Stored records
══════════

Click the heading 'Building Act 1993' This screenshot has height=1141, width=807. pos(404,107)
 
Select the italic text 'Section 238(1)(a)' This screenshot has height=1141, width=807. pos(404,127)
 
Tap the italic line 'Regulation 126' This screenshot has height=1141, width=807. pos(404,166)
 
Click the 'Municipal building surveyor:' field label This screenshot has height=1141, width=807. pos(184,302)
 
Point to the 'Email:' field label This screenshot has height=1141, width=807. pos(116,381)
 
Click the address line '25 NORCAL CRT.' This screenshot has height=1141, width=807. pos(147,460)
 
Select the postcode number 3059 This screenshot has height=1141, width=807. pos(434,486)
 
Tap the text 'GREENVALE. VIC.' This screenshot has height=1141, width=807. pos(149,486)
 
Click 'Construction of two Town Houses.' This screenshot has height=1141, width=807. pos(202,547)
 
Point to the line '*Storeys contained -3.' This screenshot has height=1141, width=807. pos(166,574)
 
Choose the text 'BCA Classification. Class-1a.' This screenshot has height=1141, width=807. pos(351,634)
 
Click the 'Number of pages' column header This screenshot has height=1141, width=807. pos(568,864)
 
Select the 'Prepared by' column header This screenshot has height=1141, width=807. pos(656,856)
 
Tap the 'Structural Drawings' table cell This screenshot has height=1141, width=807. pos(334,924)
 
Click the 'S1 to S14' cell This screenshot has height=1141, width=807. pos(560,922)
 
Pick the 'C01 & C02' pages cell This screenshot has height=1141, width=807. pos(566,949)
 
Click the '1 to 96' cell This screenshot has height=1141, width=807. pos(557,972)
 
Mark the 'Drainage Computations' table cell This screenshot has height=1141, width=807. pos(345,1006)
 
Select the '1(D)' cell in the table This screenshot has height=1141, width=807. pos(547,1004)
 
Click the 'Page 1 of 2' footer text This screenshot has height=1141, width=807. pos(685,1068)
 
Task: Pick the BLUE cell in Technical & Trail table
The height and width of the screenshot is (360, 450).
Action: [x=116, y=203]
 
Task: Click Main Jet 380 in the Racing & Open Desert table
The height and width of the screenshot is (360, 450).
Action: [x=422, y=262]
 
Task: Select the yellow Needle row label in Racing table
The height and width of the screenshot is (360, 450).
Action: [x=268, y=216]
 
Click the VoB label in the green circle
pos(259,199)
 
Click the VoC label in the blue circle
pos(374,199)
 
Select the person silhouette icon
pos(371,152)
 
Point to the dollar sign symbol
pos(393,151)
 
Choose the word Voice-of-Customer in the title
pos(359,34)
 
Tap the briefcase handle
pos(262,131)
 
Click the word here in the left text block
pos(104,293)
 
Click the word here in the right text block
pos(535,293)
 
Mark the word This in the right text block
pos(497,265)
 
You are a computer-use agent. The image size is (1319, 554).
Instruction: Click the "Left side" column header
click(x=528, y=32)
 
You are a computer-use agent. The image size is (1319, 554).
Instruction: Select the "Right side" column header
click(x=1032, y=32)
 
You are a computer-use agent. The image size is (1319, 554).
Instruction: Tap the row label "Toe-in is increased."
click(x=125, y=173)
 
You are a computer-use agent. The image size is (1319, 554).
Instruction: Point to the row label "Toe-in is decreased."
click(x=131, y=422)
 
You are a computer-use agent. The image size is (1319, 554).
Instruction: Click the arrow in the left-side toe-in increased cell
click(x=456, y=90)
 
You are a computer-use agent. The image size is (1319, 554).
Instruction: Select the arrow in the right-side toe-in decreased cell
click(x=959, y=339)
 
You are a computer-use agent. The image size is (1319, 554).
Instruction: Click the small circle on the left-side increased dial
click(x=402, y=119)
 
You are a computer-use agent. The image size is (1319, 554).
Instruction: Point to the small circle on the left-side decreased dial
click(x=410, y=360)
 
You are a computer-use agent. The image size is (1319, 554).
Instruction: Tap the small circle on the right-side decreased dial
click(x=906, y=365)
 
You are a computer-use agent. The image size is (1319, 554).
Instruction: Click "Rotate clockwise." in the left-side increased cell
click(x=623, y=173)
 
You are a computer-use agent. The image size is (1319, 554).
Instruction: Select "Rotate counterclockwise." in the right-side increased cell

══════════

Gather every line of the records above that contains the word "Racing", and copy each one. Match case exactly.

• Output of the exercise:
Task: Click Main Jet 380 in the Racing & Open Desert table
Task: Select the yellow Needle row label in Racing table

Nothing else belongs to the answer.